▶ **Activity**
The lines from the one containing "1296x576 pixels. Task: Select" to the end of the entries, both included, are what you need to transcribe exactly, without pictures and without anything else.
**** Material provided
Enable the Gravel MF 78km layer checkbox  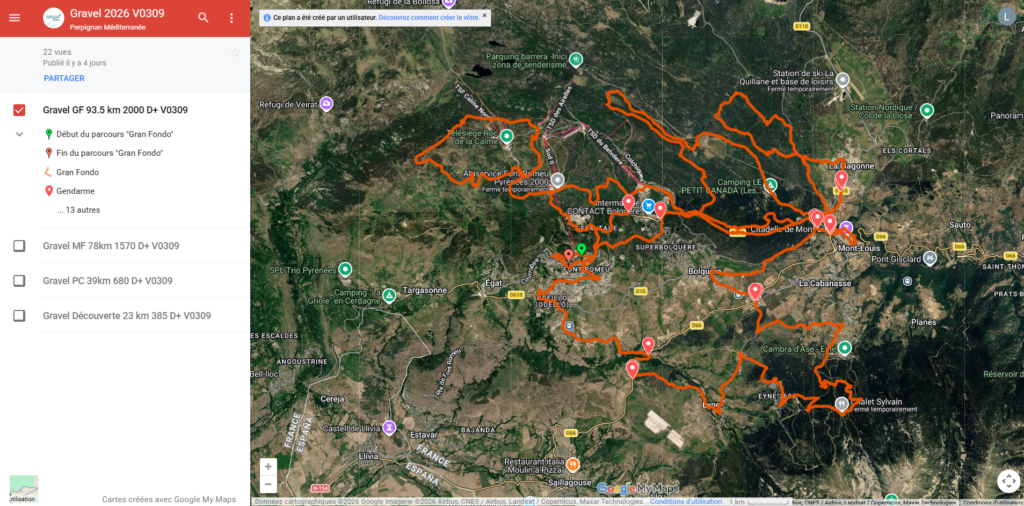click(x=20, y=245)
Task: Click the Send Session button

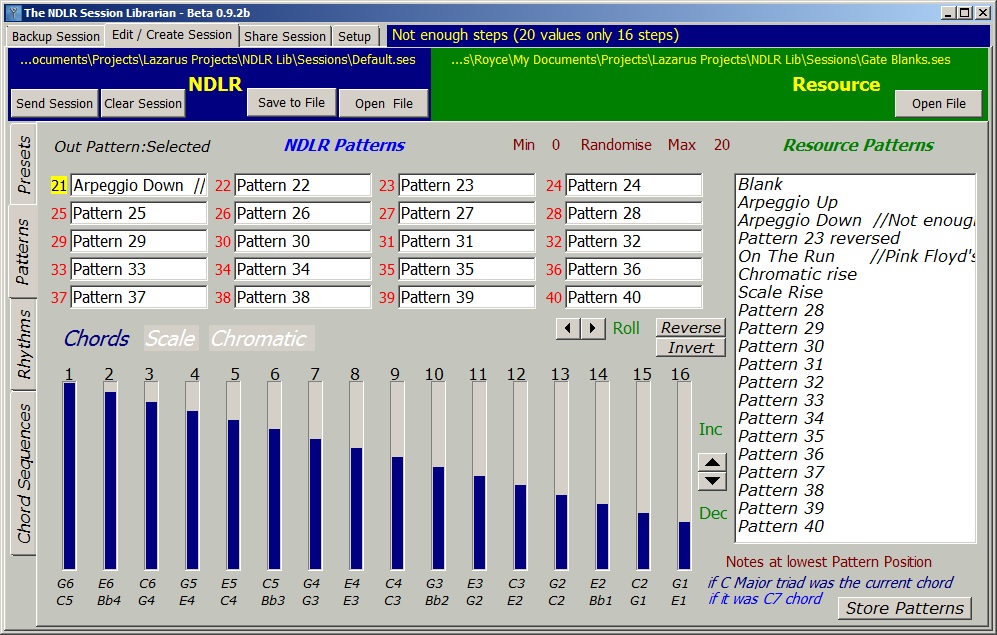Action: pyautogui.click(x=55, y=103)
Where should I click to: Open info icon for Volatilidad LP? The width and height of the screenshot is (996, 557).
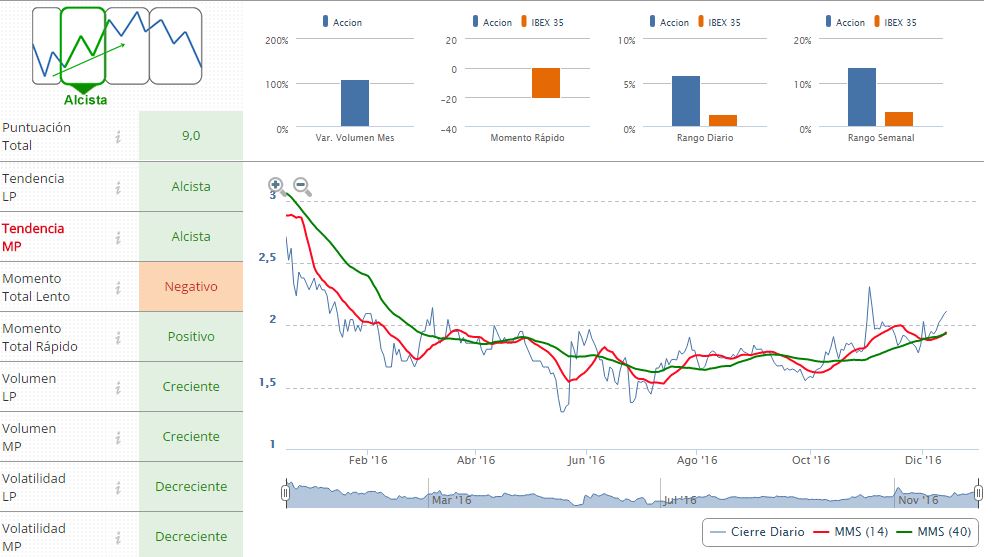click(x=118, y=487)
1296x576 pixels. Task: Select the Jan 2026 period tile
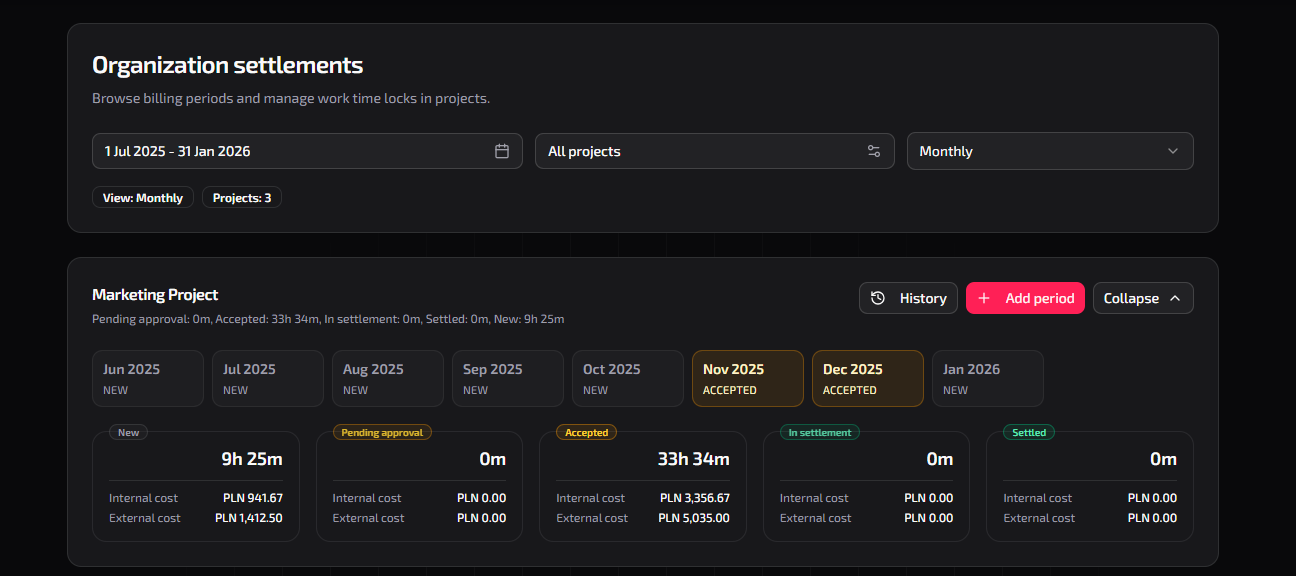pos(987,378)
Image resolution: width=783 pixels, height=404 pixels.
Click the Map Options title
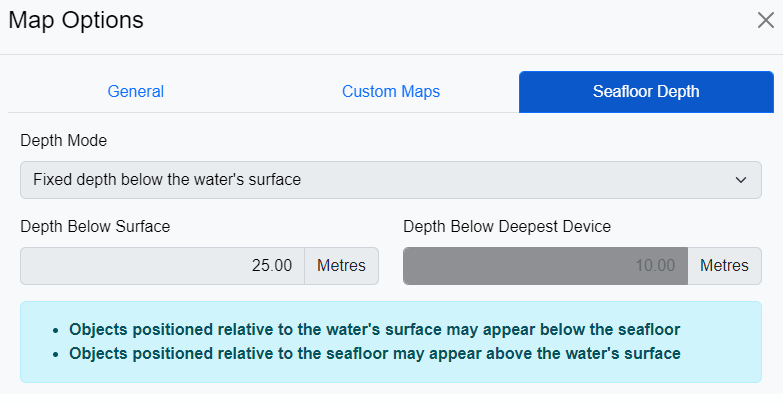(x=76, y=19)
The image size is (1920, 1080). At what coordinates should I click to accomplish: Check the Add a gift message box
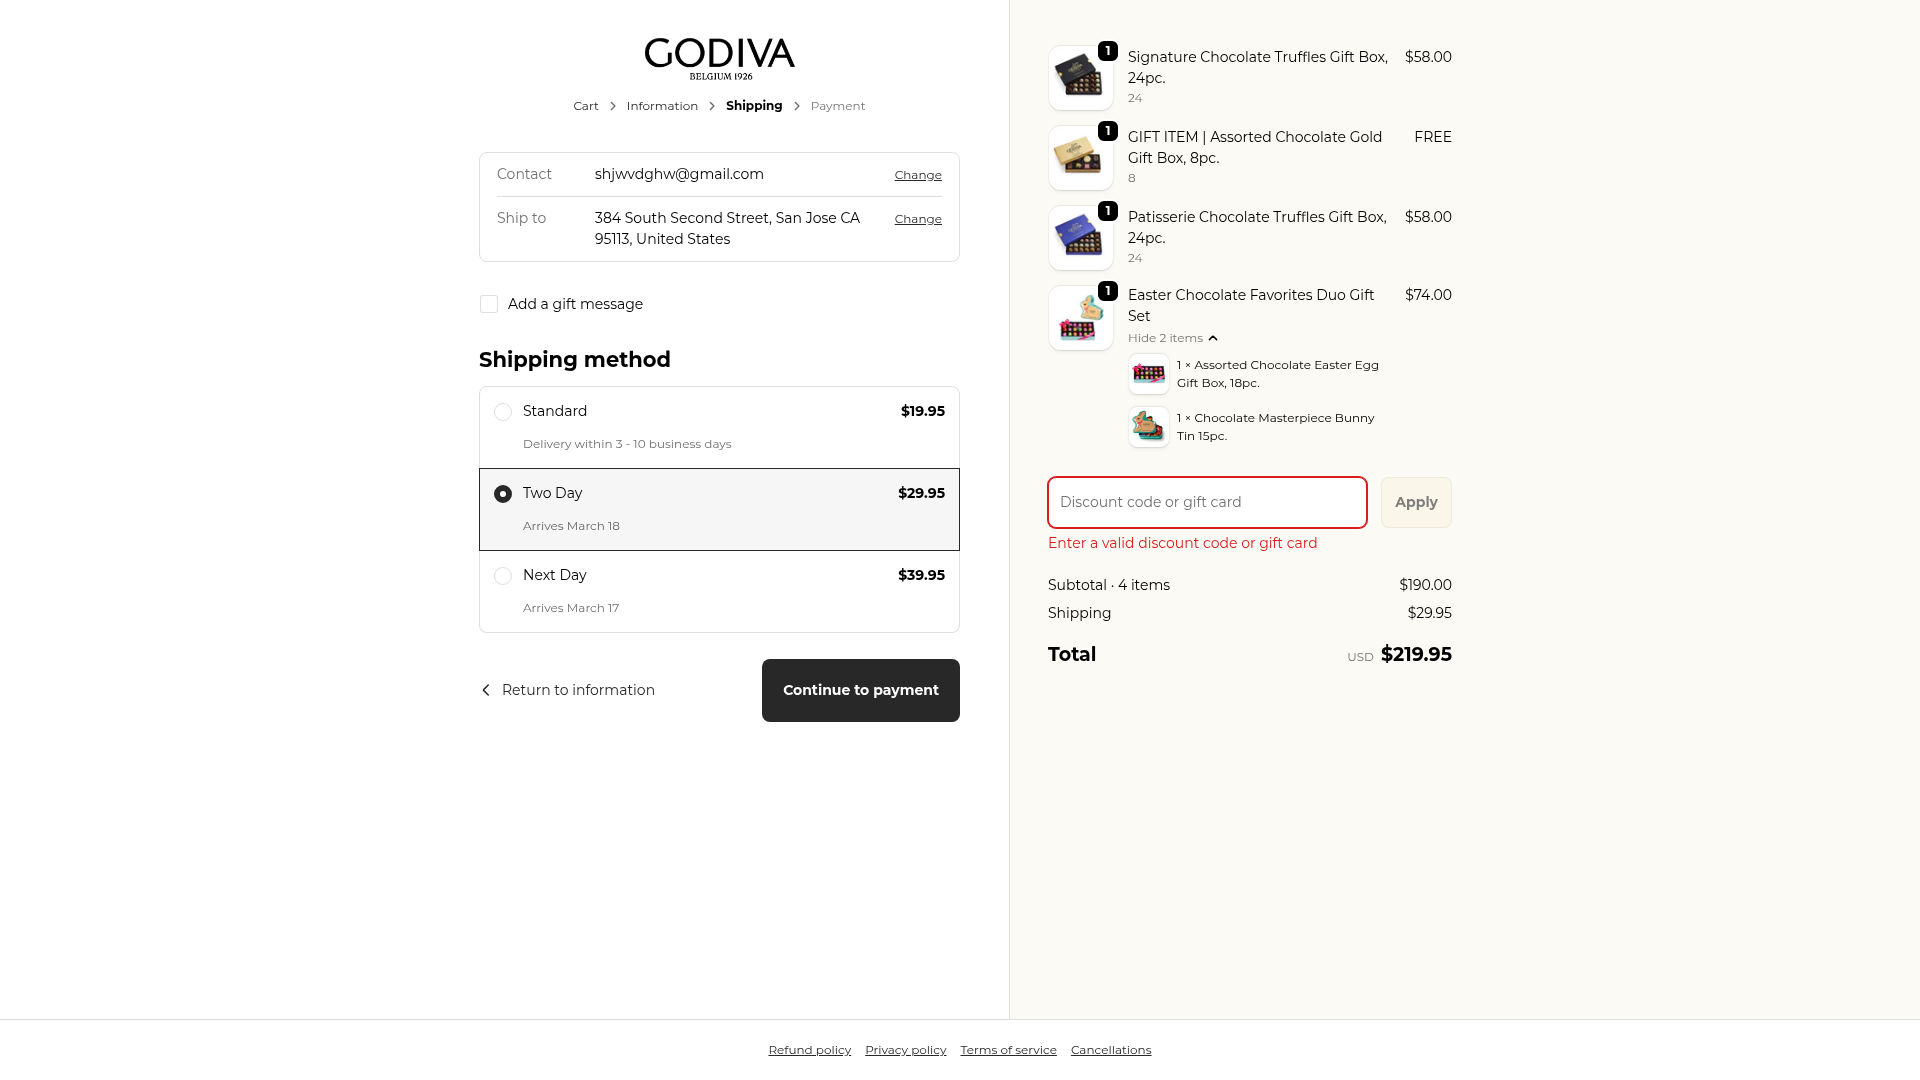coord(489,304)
********
▶ **Task response**
1296x576 pixels. Task: Select the Jan 2026 period tile
pos(987,378)
Image resolution: width=783 pixels, height=404 pixels.
Click the Map Options title
(x=76, y=19)
The image size is (1920, 1080). At what coordinates should I click to accomplish: Check the Add a gift message box
coord(489,304)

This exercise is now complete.